I’ve got close to 0.8 accuracy and 0.4 loss. I’ll try to tweak things a bit more.

Im still on the stage where I have to understand how tuning hyperparams help the model perform better, but Ive figured that the sample size for this project is pretty small. Since you are doing so well, I would definetly move on but find something on kaggle with a bigger dataset! I`m guessing that they provided a small dataset so it wouldn’t break their server.

Anyway, here’s , my code:

import tensorflow as tf
from tensorflow import keras
from tensorflow.keras.models import Sequential
from tensorflow.keras.preprocessing.image import ImageDataGenerator

from tensorflow.keras.callbacks import EarlyStopping
from tensorflow.keras import layers

import matplotlib.pyplot as plt
import app

generator = ImageDataGenerator( rotation_range=15, width_shift_range=0.2, zoom_range=0.2, height_shift_range=0.2, rescale=1./255)
batch = 10

train_iterator = generator.flow_from_directory('augmented-data/train',batch_size = batch,color_mode='grayscale', class_mode='sparse')
val_iterator = generator.flow_from_directory('augmented-data/test',batch_size = batch,color_mode='grayscale', class_mode='sparse')

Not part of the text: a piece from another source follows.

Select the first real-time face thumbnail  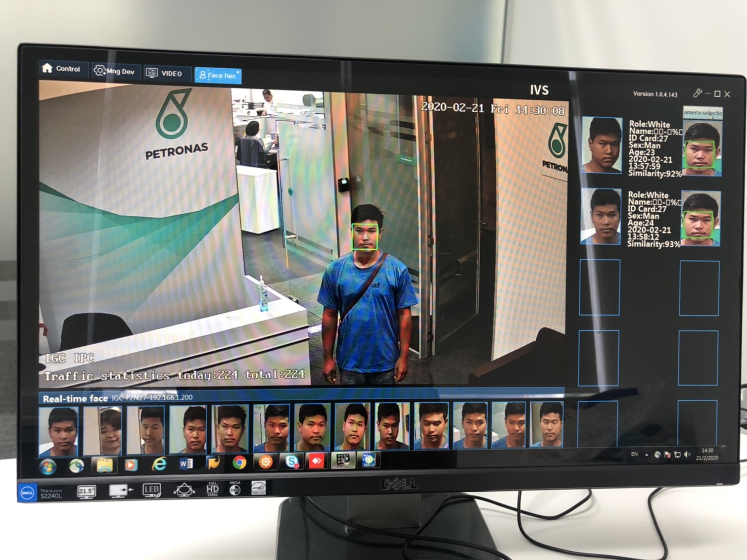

callback = tf.keras.callbacks.EarlyStopping(monitor='accuracy', patience=3)

model = Sequential()
model.add(layers.Input(shape=train_iterator.image_shape))
model.add(layers.Conv2D(4, 3, activation='relu'))
model.add(layers.MaxPooling2D(pool_size=(3,3), strides=3))
model.add(layers.Conv2D(4, 3, activation='relu'))
model.add(layers.MaxPooling2D(pool_size=(3,3), strides=3))
model.add(layers.Flatten())
model.add(layers.Dense(16, activation='relu'))
model.add(layers.Dense(3,activation='softmax'))

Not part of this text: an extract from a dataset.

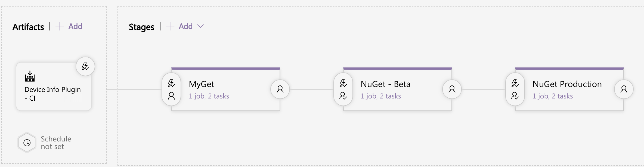Open MyGet post-deployment conditions
The image size is (644, 167).
280,89
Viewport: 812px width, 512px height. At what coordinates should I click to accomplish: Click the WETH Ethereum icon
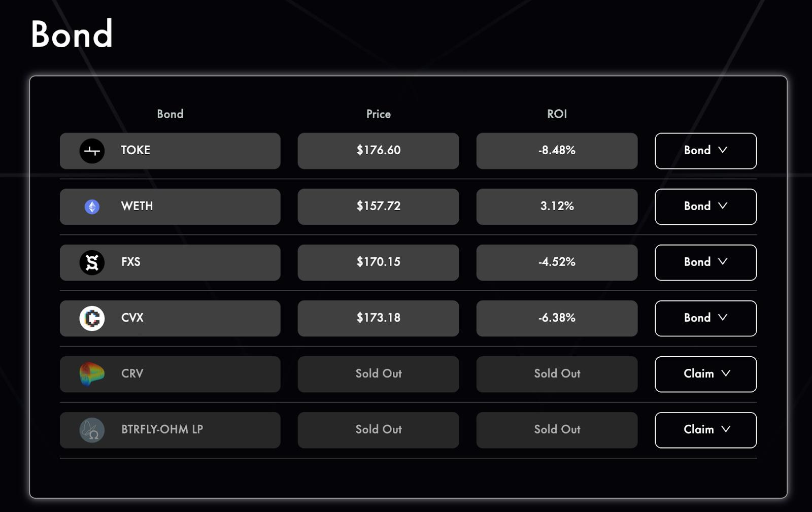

model.compile(loss='sparse_categorical_crossentropy', optimizer=keras.optimizers.Adam(learning_rate=0.01), metrics=['accuracy'])
model.fit(train_iterator, epochs=1000, steps_per_epoch=100, validation_data=val_iterator,validation_steps=100, callbacks=[callback])

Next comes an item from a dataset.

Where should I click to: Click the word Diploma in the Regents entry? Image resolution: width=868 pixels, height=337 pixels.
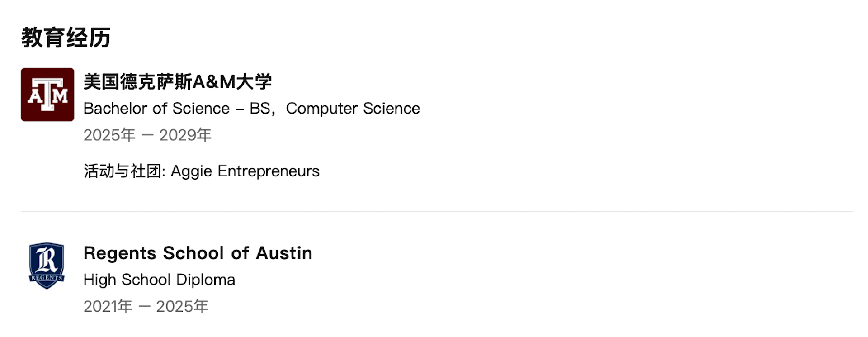tap(206, 280)
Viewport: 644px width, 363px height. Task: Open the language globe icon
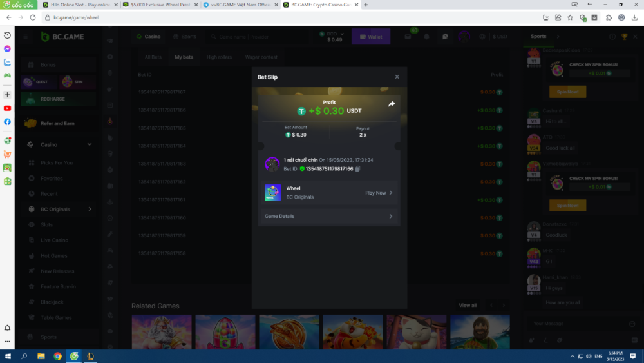point(482,37)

I got super high accuracy!
I used your code to troubleshoot mine and changed values, works great!
Highest accuracy is 0.8594, here’s the code:

import tensorflow as tf
from tensorflow import keras
from tensorflow.keras.models import Sequential
from tensorflow.keras.preprocessing.image import ImageDataGenerator
from tensorflow.keras.callbacks import EarlyStopping
from tensorflow.keras import layers
from tensorflow.keras import layers
from tensorflow.keras.losses import categorical_crossentropy
data_generator = ImageDataGenerator(rescale=1.0/255, zoom_range=0.1, rotation_range=25, width_shift_range=0.05, height_shift_range=0.05)
batch = 4
training_iterator = data_generator.flow_from_directory('dataset/train',batch_size = batch,color_mode='grayscale', class_mode='sparse')
validation_iterator = data_generator.flow_from_directory('dataset/test',batch_size = batch,color_mode='grayscale', class_mode='sparse')
model = Sequential()
model.add(layers.Input(shape=training_iterator.image_shape))
model.add(layers.Conv2D(4, 3, activation='relu'))
model.add(layers.MaxPooling2D(pool_size=(3,3), strides=3))
model.add(layers.Conv2D(4, 3, activation='relu'))
model.add(layers.MaxPooling2D(pool_size=(3,3), strides=3))
model.add(layers.Flatten())
model.add(layers.Dense(16, activation='relu'))
model.add(layers.Dense(3,activation='softmax'))
model.compile(loss='sparse_categorical_crossentropy', optimizer=keras.optimizers.Adam(learning_rate=0.01), metrics=['accuracy'])
print(model.summary())
es = EarlyStopping(monitor='accuracy', patience=3)
model.fit(training_iterator, steps_per_epoch=16, epochs=64, validation_data=validation_iterator, validation_steps=16, callbacks=[es])


Also, after deleting the steps_per_epoch and validation_steps I got high accuracy most of the time.
The model makes itself better, and at the 13th epoch I got 0.9004!
At the beginning the accuracy was low (0.4) but it rose to the previously shown peak.